▸ Task goal
Continue the news article on Luzerne County's falling hotel tax revenue, picking up right after its last sentence.

Click here to subscribe today or Login.
Luzerne County’s hotel tax revenue has plunged due to the coronavirus-related decline in travel and conferences, according to a county Treasurer’s Office report.
Two entities that heavily rely on the hotel tax funds are closely monitoring the situation — the county Convention Center Authority that oversees the Mohegan Sun Arena in Wilkes-Barre Township and the county Convention and Visitors Bureau, officials say.
The hotel tax is 11 percent here.
The state collects 6%, and the county tacked on another 5% in 1996 solely to help fund county tourism and the arena in Wilkes-Barre Township.
After the county Treasurer’s Office takes 2% off the top to administer the county portion, the split is 80% for the arena and 20% for the visitors bureau.
The pandemic started significantly impacting collections in March, when the hotel tax brought in $165,000, or $60,000 less than the same month in 2019, the report shows.
In April, the total collection was a little over $88,000, or $141,260 less than that month’s collections the prior year.
Overall, the tax brought in $3.07 million in 2019. Receipts were $588,500 for the first four months of this year, it said.

▸ Information given
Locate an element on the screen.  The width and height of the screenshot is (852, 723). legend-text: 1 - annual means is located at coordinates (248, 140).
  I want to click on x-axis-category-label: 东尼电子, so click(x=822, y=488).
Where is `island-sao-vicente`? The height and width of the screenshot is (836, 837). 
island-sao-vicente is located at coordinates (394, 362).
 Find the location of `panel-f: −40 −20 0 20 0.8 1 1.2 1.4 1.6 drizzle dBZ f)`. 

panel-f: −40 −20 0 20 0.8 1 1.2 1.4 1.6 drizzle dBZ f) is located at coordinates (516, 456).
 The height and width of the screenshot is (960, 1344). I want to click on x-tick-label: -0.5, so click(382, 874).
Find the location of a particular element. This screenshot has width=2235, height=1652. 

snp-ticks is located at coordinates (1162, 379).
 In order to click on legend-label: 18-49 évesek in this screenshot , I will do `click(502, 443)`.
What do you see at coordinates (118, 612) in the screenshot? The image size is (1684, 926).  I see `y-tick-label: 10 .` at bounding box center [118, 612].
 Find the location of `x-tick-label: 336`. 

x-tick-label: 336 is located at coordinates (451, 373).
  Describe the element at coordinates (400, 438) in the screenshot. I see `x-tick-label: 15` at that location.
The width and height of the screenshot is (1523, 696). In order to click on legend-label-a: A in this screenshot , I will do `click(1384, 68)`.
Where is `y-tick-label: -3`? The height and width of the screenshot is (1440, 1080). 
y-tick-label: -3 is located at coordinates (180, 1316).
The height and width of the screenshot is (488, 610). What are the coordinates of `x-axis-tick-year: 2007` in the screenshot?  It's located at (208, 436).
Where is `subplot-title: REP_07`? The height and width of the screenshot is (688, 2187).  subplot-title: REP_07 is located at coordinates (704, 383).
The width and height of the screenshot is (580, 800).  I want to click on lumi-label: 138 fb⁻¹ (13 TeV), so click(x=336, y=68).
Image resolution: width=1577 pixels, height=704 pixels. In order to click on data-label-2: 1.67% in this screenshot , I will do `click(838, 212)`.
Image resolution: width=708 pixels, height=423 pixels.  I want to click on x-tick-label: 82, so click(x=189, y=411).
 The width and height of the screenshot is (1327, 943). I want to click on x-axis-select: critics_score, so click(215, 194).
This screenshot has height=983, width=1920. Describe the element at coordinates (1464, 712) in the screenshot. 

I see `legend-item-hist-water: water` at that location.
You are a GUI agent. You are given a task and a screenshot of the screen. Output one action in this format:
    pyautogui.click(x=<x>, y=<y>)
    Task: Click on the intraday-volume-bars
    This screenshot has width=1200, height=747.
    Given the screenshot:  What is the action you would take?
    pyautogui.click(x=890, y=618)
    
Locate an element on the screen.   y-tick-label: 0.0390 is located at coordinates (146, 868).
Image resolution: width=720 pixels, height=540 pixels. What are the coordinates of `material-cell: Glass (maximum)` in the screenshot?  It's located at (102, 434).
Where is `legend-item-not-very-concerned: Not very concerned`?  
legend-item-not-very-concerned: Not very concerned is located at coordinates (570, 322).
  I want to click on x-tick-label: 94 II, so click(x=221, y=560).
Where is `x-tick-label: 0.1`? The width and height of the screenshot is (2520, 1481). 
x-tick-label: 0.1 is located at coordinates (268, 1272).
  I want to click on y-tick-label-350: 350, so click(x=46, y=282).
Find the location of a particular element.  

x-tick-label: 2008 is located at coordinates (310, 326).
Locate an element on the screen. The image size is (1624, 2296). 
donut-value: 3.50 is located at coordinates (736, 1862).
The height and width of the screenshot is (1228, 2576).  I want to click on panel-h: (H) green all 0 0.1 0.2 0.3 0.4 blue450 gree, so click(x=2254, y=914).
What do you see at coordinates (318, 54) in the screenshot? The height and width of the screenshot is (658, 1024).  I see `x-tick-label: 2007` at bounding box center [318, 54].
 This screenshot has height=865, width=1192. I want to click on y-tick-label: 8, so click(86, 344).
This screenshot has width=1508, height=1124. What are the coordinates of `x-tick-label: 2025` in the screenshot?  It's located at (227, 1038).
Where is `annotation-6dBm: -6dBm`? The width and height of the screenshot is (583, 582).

▸ The answer
May’s tally isn’t available yet because that month’s payments are not due until June 25, the Treasurer’s Office said.
Arena impact
At the arena, the hotel tax was earmarked to cover the original construction debt and ongoing repairs and enhancements, officials have said.
This April, the arena authority received $69,000, compared to $179,800 that month last year, the report shows. Its hotel tax collection was $129,200 in March, a drop of $47,200 from the prior year’s monthly figure.
Arena debt repayments are approximately $160,000 per month, Gary Zingaretti, chairman of the county Convention Center Authority, said Tuesday.
Zingaretti estimates the authority board will be able to cover the debt payments for five or six months using a reserve from years when hotel tax receipts exceeded the amount owed. If hotel tax revenue remains in decline after that time period, it would start to become a “major concern,” he said.
The board has been diligent in keeping hotel tax surpluses segregated to weather such situations, he said.
Until now, an increase in hotels countywide had steadily boosted revenue from the tax since it was added.
In 1997, the first full year of collection, the arena received $1.03 million. Its total receipts last year: $2.4 million, the report shows.
Some past county officials had expressed an interest in obtaining some of the arena’s hotel tax share to cover county recreation projects, but the commitment to provide the full 80 percent to arena capital debt was locked in legislation.
Tourism impact
As head of the county Convention and Visitors Bureau, Theodore Wampole has been preparing for the possibility his office’s primary revenue stream, the hotel tax, would be sharply reduced.
This year’s budget counts on $602,800 from the tax, which is what the bureau received last year, the report shows.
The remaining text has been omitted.